La espera. El dramático éxodo boliviano desde Santiago
“Tengo miedo de dormir en la calle, siento pena de mí mismo al estar en esta situación”.
Mario, 21 años, procedente de Potosí, conversa con la grabadora, mientras mantengo la distancia.
Qué difícil es mantener la distancia. Todos los inviernos desde que tengo uso de razón me enfermo. La gente quiere ver lo que uno hace, sienten extrañeza de los distintos ángulos en que tomo las fotos.
Converso con un señor de 65 años aproximadamente. Cada vez converso menos. Está arriba de una manta de cuadros, viste camisa blanca y lleva un pañuelo rojo en el bolsillo delantero. Se muestra amable, me cuenta que nunca esperó encontrarse en una situación así, pero está contento de quedar boca arriba y como único testigo presencial de la torre en la madrugada.

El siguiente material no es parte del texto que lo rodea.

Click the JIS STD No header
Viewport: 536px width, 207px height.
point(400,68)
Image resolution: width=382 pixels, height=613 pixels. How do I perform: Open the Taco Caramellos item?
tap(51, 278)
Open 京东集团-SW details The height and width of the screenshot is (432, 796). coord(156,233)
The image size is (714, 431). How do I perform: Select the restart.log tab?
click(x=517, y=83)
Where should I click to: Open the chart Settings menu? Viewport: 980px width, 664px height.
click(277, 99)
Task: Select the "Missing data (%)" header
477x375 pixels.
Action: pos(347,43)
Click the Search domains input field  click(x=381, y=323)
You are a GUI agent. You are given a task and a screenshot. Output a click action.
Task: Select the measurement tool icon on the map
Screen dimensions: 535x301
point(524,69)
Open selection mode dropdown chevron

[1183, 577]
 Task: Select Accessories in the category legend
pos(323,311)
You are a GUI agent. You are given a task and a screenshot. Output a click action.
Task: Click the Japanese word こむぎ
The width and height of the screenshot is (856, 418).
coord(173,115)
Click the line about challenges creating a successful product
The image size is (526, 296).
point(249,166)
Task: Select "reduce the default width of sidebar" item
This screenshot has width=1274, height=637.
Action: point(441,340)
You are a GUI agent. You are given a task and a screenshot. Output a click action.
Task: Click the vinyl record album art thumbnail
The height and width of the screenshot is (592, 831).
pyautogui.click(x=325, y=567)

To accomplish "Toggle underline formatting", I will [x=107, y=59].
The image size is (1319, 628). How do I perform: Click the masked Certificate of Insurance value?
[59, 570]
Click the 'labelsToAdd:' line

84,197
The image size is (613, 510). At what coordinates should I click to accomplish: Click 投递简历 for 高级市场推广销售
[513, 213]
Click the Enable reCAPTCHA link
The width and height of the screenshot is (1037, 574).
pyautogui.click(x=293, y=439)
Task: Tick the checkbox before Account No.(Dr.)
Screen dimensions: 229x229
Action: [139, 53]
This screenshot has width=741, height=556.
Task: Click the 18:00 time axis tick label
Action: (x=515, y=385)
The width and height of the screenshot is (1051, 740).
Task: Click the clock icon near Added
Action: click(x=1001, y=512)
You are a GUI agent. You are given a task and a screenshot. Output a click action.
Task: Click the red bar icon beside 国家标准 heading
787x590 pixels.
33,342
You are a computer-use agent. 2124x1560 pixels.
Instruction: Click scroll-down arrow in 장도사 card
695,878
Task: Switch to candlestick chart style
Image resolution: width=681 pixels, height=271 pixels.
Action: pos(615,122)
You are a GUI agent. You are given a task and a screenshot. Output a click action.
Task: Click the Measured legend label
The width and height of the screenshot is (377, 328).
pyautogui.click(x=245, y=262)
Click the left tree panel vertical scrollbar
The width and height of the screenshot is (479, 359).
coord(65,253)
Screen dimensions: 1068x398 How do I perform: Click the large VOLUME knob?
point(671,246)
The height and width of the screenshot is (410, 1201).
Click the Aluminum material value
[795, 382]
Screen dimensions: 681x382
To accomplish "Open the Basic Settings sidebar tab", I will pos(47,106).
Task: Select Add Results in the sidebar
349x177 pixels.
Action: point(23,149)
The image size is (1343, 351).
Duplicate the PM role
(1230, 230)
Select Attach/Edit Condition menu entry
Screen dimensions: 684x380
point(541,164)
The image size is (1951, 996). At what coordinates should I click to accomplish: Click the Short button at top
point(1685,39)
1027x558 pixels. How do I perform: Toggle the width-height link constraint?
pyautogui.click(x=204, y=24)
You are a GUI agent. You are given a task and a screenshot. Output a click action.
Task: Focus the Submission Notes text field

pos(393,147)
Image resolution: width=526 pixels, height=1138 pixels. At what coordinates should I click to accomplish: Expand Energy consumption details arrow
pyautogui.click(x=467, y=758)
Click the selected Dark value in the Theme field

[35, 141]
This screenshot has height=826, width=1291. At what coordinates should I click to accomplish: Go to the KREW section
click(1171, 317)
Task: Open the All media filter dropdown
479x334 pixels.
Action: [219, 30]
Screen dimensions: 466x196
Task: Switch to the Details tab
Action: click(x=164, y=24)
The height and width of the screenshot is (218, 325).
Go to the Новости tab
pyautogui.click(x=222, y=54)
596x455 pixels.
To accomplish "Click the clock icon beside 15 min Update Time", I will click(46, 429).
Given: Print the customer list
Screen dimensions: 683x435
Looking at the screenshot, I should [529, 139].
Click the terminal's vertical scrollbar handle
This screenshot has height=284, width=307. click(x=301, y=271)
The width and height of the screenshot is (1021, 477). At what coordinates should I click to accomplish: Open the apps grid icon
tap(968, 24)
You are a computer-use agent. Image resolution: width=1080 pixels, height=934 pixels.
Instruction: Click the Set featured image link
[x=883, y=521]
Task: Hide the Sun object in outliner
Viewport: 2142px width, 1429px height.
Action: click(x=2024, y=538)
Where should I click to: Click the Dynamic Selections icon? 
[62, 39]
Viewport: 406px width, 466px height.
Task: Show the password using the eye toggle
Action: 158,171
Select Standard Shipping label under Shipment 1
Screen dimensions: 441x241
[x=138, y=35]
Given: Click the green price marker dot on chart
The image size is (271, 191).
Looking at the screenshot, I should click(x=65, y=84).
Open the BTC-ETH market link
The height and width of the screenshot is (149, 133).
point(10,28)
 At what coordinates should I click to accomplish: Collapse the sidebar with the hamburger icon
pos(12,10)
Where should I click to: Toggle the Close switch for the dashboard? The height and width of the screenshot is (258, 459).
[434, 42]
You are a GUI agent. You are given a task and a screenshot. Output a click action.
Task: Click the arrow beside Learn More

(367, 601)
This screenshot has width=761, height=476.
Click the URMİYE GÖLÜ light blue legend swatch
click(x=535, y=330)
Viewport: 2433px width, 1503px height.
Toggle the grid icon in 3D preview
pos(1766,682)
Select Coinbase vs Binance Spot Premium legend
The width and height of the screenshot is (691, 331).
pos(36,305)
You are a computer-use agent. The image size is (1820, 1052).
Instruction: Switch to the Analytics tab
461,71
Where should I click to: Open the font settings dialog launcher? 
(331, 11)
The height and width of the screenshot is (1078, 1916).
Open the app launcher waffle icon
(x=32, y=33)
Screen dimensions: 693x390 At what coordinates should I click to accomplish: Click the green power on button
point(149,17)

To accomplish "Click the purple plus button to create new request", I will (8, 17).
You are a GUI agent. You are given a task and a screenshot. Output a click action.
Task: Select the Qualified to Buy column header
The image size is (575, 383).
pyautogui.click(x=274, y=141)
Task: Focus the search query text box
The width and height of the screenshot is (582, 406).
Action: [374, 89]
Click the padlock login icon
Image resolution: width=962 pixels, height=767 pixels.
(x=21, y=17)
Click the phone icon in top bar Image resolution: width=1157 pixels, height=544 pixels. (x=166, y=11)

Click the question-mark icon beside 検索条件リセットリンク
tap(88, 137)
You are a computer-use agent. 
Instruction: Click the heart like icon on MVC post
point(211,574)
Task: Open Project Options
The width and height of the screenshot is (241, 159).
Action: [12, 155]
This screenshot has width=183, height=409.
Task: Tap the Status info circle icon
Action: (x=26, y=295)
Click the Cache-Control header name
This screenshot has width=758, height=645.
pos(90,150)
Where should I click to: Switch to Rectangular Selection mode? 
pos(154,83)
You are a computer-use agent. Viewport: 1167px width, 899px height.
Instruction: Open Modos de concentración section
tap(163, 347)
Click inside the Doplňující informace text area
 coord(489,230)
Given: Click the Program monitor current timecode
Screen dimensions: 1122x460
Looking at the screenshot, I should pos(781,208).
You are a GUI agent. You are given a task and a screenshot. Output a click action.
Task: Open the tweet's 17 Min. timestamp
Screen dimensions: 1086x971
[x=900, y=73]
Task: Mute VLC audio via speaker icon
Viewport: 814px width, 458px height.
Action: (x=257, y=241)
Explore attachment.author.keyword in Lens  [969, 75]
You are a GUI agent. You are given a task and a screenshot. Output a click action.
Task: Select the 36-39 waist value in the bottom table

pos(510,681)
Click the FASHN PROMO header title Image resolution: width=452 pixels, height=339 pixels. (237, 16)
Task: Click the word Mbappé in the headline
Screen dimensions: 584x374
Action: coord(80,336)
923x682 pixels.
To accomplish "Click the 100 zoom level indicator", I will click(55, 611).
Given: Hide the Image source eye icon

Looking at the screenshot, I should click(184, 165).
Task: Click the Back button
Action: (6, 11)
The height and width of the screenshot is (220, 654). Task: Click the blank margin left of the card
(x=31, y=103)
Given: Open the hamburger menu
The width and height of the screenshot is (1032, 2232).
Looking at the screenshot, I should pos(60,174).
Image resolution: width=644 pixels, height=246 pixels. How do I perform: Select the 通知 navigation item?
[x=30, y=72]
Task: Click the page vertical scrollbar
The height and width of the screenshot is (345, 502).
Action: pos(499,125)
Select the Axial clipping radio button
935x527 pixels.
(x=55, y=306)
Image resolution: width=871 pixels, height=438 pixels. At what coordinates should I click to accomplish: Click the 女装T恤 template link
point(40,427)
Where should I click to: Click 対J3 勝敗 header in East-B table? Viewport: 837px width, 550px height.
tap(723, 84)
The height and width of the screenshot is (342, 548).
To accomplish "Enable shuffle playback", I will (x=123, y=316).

De a poco un grupo que retraté en la primera jornada comienza a inquietarse con mi presencia, me preguntan dónde trabajo, que por qué los observo tanto y por qué no estoy tomando fotos. Algunos piensan que estoy actuando, en mi cabeza pienso “qué locura exponerse al virus, cruzar todo Santiago para ir a hacer una performance afuera del consulado”.
Los jóvenes discuten sobre quién va a cargar primero su teléfono abajo del faro, mientras los adultos observan con dulzura este acto. Visto desde afuera, es una tribu que se encuentra alineada.
“Tengo ganas de olvidar Chile”, me repite una y otra vez Ulises antes de tomar su bolso y perderse por el parque.